Figure 4.

P-gp affects caspase-3-dependent DNA fragmentation in drug-resistant cell lines. CEM cell lines [CCRF (P-gp^low) and A7⁺ (P-gp^high)] were labeled with ¹²⁵IUdR for 1 h, washed in growth media, and incubated for 16–48 h in 96-well plates (2 × 10⁴ cells/well) with cell death stimuli at final concentrations as follows: (a) DOX (0.1 μg/ml, 48 h); (b) anti-human Fas IgM mAb CH-11 (0.01 μg/ml, 16 h). In some wells cells were preincubated for 30 min with anti-P-gp mAb (MRK-16) (50 μg/ml, final concentration) and/or followed by 20 μM (final concentration) ZDEVD-fmk or ZYVAD-fmk inhibitor for 30 min. Cell death stimuli then were added as indicated for 16–48 h. These data are calculated as the mean ± SE of duplicate samples and are representative of at least two different experiments.
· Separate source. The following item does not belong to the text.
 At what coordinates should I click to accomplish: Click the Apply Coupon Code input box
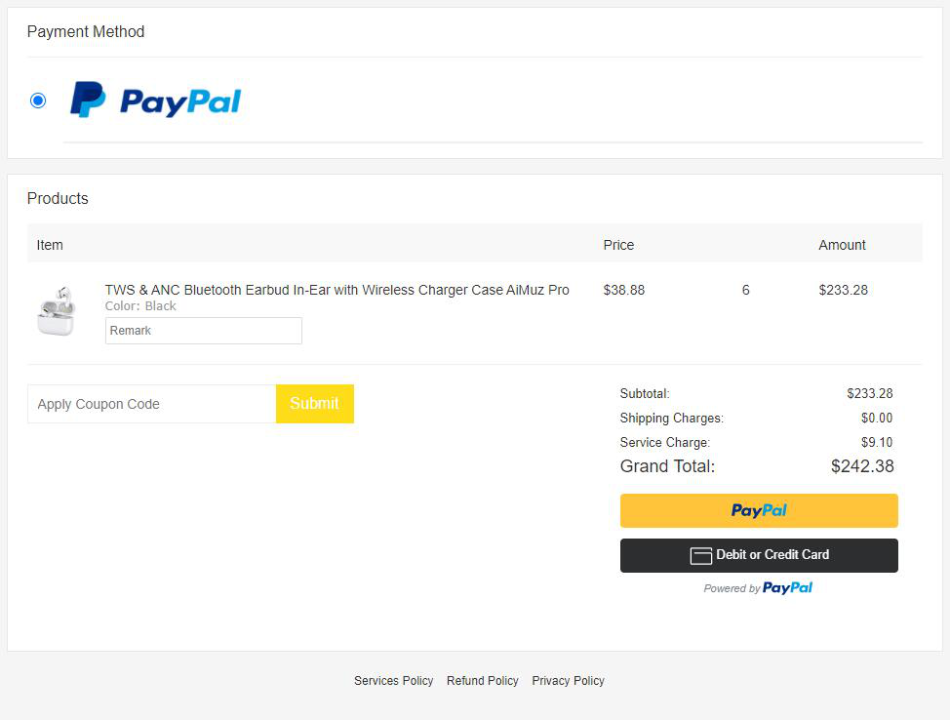tap(151, 404)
Protein lysates from CCRF (c) or A7⁺ (d) cells treated with anti-Fas IgM (0.01 μg/ml, 4 h) in the presence or absence of MRK-16 (50 μg/ml, final concentration) or verapamil (5 μM) were separated by SDS/PAGE, and Western blots were performed by using an anti-caspase-3 mAb. The addition of anti-Fas IgM, MRK-16, and verapamil is indicated by the table above the blots, and the position of molecular weight markers in kDa is indicated on the left. The expression of pro-caspase-3 and an active cleaved product is indicated by arrows.